══ VORLIEGENDER TEXT

CRIMSON GLORY – CHASING THE HYDRA

Crimson Glory - Chasing The Hydra

CRIMSON GLORY

Titel: CHASING THE HYDRA

Label: BraveWords Records

Spieldauer: 47:39 Minuten

VÖ: 17. April 2026

Yes! Rund 37 Jahre nach ihrem Meisterwerk „Transcendence“ wagen sich die 2023 reformierten Kult-US-Metaller CRIMSON GLORY mit „Chasing The Hydra“ das erste Mal seit 26 Jahren auch wieder an die Veröffentlichungsfront. Da werden mir gleich Erinnerungen an das tolle Sortilege-Comeback-Album wach…

CRIMSON GLORY

Über die beiden mittelprächtigen und weitgehend zurecht ignorierten 90er-Alben der Band decken wir gleich mal den Mantel des Schweigens. Klar ist, dass hier immer nur die beiden Göttergaben „Crimson Glory“ (1986) „Transcendence“ (1988) als Maßstab zählen können und werden – die für viele Fans auf einer Qualitätsstufe mit den tollen Queensryche-Frühwerken stehen.

Und nach zahlreichen abgefeierten Reunion-Gigs auf Festivals wie dem Keep It True, Up The Hammers, Rock Hard, Sweden Rock, Hells Heroes oder Courts of Chaos hat die Band um die drei Urmitglieder Ben Jackson (Gitarre), Jeff Lords (Bass) und Dana Burnell (Drums) mit ihrem neuen charismatischen Sänger Travis Wills die Erwartungshaltung aller Fans doch ziemlich in die Höhe geschraubt.

Denn Travis Wills kommt mit seiner Stimme zwar nicht ganz an die Magie des 2009 verstorbenen Originalsängers und Goldkehlchens Midnight ran, liefert aber live – als auch jetzt auf vorliegender Platte – eine lupenreine Performance ab. Mir fallen ad-hoc eigentlich nur Größen wie Geoff Tate oder Harry Conklin ein, die diesen Job vielleicht (!) geringfügig besser hätten machen können…

CHASING THE HYDRA

Mit dem kraftvollen, leicht progressiven ‚Redden The Sun‘ und dem hymnisch-speedigen Titelsong ‚Chasing The Hydra‚ eröffnen CRIMSON GLORY ihr Album schon mal mit einer heftigen US-Powermetal-Schlagseite, die mich gerne auch mal an Vicious Rumors, Helstar oder Jag Panzer erinnert. Einstand nach Maß.

════

> _AUFGABEN UND ÜBUNGEN_:
- A) Beantworten Sie anhand der Rezension diese Fragen:
(i) Bei welchem Label erscheint „Chasing The Hydra“?
(ii) In welchem Jahr starb der Originalsänger Midnight?
(iii) Welche Instrumente spielen die drei Urmitglieder Ben Jackson, Jeff Lords und Dana Burnell?
- B) Übersetzen Sie bitte diesen Satz aus der Rezension ins Englische: „Über die beiden mittelprächtigen und weitgehend zurecht ignorierten 90er-Alben der Band decken wir gleich mal den Mantel des Schweigens.“
- C) Schreiben Sie aus der Rezension den Abschnitt von „Mit dem kraftvollen, leicht“ bis einschließlich „Einstand nach Maß.“ wortgetreu ab.

══ QUELLENMATERIAL

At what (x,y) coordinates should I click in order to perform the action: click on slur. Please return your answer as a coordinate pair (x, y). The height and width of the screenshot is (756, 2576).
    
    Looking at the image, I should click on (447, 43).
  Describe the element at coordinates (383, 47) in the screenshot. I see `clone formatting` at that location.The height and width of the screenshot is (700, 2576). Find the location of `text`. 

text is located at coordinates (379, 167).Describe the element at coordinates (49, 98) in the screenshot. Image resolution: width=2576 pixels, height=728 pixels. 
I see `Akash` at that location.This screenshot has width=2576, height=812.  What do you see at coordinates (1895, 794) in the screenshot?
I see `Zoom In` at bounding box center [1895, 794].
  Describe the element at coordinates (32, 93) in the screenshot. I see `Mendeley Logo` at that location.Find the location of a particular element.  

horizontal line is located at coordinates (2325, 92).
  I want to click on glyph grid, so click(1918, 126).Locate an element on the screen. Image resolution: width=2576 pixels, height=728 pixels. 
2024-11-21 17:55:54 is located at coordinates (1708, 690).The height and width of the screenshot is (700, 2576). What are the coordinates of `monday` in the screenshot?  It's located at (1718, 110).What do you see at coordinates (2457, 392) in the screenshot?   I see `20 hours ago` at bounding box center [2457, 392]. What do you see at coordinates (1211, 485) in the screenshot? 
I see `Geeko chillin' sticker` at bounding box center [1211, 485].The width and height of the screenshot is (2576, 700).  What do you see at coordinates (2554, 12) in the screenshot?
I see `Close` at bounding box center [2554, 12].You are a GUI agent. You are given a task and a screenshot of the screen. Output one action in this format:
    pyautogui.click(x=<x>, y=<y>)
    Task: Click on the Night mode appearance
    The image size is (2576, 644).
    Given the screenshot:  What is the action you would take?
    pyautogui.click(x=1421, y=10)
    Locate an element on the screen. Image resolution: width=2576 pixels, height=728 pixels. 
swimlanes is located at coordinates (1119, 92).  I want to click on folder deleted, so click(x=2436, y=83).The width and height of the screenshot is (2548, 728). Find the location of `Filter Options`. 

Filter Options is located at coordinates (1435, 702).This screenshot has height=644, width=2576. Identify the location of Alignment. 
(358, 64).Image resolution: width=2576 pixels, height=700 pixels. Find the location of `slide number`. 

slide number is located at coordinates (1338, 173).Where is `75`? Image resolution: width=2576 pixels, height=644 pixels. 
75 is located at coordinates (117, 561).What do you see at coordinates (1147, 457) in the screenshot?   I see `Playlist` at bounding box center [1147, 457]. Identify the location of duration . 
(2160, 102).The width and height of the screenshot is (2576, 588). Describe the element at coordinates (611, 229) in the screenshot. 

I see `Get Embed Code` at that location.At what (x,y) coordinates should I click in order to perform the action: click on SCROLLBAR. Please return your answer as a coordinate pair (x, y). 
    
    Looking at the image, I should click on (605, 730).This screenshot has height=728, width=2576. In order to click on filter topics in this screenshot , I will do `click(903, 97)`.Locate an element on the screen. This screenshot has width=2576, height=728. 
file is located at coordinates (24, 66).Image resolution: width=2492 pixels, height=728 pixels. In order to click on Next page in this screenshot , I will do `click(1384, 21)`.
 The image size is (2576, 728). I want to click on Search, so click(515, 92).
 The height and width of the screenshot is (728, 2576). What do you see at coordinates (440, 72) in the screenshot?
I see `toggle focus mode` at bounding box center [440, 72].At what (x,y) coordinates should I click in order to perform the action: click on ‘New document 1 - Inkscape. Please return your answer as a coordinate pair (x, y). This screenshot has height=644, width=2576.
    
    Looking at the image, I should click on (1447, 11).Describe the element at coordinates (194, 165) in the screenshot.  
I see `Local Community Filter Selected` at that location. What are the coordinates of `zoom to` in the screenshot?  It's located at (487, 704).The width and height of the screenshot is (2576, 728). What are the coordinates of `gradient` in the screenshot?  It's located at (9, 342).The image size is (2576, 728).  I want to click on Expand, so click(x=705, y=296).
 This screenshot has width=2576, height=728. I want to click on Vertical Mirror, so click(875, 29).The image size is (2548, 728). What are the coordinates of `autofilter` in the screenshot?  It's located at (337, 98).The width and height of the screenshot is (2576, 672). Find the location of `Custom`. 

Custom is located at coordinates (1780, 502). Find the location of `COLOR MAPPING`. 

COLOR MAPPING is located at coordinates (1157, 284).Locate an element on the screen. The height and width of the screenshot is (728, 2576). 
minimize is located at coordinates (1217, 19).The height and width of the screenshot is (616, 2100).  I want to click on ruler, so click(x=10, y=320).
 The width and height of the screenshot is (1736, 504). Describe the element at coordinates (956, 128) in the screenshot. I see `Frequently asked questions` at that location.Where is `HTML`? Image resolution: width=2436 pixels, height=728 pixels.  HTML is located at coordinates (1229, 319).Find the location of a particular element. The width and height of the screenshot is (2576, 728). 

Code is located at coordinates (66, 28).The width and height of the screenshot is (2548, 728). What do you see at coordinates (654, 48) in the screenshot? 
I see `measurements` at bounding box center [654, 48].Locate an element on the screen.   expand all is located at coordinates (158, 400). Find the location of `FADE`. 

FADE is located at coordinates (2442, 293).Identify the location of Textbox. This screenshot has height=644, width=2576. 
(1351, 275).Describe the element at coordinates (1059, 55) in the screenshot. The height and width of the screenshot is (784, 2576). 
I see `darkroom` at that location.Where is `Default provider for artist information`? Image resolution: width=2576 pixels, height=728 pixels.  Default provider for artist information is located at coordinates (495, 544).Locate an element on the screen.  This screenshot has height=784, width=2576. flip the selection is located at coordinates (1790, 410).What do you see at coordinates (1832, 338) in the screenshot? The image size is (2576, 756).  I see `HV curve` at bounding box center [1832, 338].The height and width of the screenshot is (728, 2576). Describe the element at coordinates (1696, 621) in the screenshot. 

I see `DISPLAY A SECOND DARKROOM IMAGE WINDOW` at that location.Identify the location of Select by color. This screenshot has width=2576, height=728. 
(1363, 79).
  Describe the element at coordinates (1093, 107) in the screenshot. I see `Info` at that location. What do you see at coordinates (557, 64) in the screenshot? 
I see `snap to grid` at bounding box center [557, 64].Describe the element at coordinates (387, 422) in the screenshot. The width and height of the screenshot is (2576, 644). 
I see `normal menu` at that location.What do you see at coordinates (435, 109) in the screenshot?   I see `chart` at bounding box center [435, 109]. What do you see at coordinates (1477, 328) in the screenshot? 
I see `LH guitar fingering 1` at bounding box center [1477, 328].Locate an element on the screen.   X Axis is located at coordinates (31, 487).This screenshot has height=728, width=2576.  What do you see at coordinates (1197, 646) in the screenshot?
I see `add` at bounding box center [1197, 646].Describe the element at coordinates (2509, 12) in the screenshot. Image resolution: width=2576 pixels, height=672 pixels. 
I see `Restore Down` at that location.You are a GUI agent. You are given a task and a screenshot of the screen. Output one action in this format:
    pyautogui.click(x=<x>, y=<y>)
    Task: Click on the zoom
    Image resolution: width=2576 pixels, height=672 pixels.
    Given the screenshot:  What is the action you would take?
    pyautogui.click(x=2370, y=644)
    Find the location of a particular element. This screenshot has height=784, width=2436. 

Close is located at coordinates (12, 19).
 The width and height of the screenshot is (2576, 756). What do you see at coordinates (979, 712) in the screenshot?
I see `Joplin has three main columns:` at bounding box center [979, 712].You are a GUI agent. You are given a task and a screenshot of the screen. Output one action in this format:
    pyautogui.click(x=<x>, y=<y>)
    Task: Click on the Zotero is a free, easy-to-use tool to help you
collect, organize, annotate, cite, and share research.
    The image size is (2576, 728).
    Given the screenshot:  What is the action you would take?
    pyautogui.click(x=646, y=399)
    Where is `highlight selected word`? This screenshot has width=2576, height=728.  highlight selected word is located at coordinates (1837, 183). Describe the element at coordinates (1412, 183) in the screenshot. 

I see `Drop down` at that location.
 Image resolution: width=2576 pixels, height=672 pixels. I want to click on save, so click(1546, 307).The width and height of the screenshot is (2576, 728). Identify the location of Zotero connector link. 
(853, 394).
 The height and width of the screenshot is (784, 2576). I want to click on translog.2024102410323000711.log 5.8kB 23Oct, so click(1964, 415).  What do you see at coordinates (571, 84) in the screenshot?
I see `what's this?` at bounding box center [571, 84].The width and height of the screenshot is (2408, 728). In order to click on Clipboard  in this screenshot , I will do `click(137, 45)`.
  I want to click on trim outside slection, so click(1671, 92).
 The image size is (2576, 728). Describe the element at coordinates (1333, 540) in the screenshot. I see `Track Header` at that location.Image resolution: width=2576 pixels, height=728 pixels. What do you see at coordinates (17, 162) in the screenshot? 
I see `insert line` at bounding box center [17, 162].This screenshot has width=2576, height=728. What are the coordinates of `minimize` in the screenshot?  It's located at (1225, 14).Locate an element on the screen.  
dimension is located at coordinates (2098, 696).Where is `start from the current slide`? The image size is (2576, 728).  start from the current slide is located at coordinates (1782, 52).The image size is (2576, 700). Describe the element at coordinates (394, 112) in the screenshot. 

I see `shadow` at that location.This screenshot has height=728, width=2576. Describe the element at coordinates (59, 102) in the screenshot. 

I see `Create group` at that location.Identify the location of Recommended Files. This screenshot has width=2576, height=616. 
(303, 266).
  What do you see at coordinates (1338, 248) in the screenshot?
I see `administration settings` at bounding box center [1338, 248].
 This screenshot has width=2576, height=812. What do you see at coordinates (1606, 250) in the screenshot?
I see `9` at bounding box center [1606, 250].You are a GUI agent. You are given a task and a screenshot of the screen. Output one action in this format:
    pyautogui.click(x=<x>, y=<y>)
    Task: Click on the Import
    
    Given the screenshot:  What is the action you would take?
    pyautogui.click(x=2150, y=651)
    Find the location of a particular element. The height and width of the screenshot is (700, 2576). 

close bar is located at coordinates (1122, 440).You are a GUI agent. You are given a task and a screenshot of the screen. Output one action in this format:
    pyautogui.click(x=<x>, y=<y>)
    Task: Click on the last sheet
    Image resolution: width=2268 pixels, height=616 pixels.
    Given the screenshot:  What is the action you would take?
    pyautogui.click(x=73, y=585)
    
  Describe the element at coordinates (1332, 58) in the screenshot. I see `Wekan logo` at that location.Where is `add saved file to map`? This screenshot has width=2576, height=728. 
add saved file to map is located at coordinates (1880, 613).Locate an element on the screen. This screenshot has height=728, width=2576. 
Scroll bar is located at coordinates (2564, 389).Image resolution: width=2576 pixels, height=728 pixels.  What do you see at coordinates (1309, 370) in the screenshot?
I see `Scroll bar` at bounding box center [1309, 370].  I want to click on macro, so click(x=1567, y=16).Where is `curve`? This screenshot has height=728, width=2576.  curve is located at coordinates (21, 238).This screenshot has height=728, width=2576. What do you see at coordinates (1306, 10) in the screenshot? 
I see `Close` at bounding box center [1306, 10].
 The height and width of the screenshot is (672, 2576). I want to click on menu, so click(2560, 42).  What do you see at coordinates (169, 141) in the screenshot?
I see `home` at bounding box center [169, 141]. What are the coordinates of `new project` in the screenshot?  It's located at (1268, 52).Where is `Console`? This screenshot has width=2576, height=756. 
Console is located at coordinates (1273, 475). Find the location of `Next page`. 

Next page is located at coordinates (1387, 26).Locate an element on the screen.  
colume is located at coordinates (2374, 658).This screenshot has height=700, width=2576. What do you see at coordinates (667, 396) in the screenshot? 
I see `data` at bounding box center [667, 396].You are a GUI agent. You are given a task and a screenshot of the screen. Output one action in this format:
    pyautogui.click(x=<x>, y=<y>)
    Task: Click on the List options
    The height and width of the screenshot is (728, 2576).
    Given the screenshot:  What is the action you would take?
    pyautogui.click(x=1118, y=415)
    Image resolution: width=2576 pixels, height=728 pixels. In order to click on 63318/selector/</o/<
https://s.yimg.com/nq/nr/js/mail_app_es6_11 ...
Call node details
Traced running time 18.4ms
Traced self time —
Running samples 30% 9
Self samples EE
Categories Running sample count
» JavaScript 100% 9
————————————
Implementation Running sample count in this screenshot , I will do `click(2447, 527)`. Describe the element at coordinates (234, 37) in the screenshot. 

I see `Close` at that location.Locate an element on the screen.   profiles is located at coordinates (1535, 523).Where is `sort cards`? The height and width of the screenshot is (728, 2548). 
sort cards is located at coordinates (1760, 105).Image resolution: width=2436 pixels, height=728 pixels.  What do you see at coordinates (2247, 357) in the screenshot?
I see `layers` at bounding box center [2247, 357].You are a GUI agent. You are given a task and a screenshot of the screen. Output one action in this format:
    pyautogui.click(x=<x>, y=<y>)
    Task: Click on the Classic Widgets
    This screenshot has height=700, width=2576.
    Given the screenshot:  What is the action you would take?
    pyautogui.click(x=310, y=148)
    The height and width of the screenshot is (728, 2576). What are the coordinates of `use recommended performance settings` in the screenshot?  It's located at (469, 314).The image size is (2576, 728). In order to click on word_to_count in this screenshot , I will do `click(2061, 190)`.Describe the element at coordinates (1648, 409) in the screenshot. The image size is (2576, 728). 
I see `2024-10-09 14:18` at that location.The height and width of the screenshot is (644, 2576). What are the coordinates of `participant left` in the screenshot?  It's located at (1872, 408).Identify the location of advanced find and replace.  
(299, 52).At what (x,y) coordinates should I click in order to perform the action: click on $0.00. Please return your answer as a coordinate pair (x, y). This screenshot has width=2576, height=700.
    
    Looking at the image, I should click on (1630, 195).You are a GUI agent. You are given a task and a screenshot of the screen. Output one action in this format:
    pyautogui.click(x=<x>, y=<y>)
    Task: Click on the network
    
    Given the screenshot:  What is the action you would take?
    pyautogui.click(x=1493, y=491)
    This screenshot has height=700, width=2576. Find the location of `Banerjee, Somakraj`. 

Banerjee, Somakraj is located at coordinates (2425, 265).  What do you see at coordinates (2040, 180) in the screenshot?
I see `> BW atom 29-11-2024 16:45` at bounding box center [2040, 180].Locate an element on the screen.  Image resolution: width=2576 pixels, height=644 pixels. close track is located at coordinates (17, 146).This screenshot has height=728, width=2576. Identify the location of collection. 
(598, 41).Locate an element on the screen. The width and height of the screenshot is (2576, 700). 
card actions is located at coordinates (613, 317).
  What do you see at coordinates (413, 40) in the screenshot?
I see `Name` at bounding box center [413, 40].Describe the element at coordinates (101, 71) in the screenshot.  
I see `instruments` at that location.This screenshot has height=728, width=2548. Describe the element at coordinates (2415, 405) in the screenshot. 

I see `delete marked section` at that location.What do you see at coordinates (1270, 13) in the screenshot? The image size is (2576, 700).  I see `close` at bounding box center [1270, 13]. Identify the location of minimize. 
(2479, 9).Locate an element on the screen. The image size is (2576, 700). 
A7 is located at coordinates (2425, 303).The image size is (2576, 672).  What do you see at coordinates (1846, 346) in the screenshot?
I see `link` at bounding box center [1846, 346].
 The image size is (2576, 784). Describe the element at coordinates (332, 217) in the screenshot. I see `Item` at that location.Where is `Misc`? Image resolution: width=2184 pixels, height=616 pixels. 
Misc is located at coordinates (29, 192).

════

> _LÖSUNGEN_:
- A)
(i) BraveWords Records
(ii) 2009
(iii) Ben Jackson spielt Gitarre, Jeff Lords Bass und Dana Burnell Drums.

- B) We'll go right ahead and draw a veil of silence over the band's two mediocre and largely, deservedly ignored '90s albums.

- C)
Mit dem kraftvollen, leicht progressiven ‚Redden The Sun‘ und dem hymnisch-speedigen Titelsong ‚Chasing The Hydra‚ eröffnen CRIMSON GLORY ihr Album schon mal mit einer heftigen US-Powermetal-Schlagseite, die mich gerne auch mal an Vicious Rumors, Helstar oder Jag Panzer erinnert. Einstand nach Maß.